━━━━━ DATA

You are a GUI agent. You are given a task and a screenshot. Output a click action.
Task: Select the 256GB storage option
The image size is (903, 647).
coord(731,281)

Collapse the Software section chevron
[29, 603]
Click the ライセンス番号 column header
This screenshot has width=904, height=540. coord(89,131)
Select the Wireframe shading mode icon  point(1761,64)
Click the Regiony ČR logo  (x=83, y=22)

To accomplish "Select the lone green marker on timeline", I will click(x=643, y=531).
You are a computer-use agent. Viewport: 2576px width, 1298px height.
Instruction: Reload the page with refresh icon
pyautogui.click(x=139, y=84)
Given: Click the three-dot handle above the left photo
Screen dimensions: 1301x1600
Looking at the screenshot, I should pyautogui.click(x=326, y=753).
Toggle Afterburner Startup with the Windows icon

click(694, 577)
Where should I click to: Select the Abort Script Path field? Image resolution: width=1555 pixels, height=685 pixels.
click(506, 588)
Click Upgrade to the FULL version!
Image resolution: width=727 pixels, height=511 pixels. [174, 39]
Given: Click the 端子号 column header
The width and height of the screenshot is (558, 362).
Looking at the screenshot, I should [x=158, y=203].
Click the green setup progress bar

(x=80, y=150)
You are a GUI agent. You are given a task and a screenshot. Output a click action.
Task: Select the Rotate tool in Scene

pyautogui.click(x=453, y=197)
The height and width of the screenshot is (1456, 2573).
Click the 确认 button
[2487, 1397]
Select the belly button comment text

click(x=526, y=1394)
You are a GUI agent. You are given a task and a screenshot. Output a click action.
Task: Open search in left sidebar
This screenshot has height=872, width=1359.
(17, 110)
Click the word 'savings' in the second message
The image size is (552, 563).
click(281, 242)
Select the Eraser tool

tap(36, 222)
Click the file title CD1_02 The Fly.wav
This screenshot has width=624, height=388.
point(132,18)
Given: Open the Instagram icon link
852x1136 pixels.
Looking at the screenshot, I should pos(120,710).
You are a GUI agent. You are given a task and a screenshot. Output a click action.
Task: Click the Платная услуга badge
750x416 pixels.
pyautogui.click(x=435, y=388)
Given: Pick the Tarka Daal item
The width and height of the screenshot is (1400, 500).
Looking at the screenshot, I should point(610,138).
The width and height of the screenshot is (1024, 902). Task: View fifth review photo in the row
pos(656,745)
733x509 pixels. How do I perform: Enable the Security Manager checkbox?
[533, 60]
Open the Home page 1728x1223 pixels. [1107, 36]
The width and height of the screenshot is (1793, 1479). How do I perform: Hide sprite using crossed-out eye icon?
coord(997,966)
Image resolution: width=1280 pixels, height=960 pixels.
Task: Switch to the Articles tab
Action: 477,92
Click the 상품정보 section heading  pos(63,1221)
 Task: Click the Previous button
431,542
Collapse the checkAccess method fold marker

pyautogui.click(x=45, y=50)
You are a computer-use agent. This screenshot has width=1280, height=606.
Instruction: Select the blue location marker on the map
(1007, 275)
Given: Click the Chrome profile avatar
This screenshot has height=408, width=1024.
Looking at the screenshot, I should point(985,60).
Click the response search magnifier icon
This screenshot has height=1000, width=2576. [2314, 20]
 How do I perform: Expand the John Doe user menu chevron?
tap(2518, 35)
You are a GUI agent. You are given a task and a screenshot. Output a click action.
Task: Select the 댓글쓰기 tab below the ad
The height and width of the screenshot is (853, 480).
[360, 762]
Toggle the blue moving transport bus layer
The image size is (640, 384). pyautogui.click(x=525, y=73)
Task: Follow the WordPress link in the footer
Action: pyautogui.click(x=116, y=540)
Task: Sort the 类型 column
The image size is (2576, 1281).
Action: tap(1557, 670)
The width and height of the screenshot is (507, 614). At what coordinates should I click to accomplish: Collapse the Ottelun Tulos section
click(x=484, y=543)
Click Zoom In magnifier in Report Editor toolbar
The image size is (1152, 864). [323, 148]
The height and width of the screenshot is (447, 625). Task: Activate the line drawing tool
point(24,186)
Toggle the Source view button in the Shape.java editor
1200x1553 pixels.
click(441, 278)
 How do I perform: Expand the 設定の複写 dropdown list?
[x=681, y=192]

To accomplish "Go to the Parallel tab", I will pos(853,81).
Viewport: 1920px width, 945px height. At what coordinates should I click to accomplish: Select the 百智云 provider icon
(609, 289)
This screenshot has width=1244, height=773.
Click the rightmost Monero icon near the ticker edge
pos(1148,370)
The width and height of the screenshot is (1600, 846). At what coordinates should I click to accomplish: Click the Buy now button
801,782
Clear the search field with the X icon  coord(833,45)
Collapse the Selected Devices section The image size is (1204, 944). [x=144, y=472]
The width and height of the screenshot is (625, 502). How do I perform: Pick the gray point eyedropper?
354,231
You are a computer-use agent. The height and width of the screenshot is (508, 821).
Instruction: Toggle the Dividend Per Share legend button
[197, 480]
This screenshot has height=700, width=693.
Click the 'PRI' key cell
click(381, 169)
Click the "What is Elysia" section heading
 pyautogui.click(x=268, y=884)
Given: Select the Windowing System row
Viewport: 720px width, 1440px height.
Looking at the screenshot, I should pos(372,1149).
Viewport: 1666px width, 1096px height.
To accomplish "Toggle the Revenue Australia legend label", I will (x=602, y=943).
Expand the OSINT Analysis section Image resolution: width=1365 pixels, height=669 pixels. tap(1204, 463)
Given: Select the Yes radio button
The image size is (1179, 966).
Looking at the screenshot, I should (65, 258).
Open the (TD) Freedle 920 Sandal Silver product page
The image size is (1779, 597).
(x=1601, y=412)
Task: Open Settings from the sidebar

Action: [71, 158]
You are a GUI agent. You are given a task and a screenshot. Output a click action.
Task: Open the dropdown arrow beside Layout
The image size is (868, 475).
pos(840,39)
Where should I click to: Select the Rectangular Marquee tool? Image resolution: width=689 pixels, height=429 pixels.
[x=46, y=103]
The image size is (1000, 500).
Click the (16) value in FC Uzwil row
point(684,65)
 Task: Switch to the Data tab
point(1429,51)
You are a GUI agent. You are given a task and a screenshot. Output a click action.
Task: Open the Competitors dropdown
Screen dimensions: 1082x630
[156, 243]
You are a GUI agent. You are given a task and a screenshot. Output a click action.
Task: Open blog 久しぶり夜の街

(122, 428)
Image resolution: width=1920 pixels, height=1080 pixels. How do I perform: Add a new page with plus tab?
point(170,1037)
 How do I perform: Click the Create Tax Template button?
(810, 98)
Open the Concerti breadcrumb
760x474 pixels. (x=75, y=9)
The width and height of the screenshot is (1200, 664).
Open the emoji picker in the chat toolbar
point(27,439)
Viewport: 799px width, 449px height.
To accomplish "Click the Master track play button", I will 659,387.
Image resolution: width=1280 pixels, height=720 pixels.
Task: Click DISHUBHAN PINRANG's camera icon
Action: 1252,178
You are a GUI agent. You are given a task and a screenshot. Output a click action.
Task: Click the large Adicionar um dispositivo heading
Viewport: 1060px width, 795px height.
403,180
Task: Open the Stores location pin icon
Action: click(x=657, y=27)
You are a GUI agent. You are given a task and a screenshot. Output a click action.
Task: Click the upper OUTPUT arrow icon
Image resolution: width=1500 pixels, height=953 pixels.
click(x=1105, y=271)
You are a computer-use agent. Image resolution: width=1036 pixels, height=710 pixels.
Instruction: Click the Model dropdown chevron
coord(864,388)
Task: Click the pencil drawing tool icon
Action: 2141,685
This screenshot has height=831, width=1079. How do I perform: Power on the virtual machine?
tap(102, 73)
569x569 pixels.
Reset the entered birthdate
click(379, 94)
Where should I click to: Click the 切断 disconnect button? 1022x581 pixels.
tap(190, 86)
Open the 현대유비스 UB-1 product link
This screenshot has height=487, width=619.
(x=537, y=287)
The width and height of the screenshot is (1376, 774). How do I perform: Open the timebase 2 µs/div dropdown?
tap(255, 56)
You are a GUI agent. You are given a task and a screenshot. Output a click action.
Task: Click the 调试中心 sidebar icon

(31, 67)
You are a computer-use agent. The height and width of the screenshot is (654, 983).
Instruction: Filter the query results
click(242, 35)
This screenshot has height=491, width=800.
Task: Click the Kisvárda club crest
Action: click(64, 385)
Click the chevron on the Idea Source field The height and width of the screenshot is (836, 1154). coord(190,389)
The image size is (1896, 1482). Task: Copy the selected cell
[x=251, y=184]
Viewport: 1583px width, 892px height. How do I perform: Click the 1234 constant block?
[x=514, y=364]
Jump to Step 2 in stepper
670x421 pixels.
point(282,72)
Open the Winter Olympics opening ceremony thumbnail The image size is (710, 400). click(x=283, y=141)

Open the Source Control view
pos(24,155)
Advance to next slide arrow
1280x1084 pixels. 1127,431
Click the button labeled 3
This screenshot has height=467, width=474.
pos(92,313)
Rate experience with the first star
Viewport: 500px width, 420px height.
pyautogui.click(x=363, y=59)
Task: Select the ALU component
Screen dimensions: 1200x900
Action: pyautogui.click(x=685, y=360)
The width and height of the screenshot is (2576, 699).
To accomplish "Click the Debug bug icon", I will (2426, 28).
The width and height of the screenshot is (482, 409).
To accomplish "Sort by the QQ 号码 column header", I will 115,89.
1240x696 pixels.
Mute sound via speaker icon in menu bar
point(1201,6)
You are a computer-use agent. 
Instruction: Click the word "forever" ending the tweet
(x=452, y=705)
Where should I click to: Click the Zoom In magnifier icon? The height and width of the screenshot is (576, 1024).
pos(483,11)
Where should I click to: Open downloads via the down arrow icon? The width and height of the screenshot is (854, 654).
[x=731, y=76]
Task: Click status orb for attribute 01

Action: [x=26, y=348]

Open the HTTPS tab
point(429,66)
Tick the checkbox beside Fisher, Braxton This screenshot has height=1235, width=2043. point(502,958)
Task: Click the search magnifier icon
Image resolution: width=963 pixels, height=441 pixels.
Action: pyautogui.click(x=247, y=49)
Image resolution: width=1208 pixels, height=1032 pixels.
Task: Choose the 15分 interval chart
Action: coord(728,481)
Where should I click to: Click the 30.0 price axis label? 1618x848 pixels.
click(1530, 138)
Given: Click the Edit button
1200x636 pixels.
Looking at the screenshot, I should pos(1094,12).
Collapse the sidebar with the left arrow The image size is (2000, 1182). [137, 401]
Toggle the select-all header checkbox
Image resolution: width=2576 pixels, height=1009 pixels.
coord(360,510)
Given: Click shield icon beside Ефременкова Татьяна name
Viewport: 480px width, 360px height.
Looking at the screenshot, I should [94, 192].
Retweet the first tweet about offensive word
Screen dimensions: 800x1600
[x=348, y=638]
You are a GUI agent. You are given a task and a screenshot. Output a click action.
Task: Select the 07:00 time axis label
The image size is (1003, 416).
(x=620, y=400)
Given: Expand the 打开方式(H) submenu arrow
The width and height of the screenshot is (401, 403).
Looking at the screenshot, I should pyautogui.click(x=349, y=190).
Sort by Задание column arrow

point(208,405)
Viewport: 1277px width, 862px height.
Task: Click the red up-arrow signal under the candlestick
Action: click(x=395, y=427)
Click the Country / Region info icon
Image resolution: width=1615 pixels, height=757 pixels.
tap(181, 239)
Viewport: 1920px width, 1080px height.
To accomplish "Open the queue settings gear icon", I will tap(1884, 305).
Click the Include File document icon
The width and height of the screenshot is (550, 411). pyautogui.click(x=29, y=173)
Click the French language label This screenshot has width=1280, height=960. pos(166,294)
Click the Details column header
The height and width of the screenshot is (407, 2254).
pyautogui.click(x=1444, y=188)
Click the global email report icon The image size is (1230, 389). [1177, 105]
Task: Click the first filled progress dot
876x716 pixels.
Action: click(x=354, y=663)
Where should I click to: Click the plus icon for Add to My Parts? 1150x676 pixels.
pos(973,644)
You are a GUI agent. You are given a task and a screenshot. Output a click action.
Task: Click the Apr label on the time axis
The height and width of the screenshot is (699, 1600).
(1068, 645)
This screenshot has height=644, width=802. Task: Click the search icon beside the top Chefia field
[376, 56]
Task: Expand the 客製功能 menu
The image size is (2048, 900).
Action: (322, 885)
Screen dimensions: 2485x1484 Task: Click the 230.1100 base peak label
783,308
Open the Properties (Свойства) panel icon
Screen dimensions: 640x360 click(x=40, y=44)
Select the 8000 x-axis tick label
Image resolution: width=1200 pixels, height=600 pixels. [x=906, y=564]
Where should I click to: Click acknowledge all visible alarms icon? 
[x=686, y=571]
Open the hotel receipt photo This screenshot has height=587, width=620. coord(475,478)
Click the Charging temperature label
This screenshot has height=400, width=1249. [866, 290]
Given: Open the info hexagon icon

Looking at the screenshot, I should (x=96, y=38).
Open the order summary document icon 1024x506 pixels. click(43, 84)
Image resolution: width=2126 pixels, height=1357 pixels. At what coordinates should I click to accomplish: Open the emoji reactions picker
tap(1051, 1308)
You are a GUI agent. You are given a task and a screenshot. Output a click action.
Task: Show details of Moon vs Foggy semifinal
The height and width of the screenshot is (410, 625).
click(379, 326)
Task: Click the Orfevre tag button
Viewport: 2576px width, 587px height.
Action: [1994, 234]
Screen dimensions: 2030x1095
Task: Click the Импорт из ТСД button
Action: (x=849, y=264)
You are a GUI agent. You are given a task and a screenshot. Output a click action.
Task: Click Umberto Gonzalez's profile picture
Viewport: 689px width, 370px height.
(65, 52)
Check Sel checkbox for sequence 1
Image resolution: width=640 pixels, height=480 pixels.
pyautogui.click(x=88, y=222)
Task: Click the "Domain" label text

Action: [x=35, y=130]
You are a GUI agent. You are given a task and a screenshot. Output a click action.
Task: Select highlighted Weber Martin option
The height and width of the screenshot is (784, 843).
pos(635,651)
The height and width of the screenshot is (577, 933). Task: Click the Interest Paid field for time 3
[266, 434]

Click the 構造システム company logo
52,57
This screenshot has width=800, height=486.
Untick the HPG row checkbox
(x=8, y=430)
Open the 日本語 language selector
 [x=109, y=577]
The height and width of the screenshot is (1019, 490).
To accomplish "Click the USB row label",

━━━━━━━━━━

GIVEN EXERCISE:
Repeat the records above verbatim, from the very first line through the line that contains "This screenshot has width=904, height=540.", including both of those lines.

OUTPUT FOR THIS TASK:
You are a GUI agent. You are given a task and a screenshot. Output a click action.
Task: Select the 256GB storage option
The image size is (903, 647).
coord(731,281)

Collapse the Software section chevron
[29, 603]
Click the ライセンス番号 column header
This screenshot has width=904, height=540. coord(89,131)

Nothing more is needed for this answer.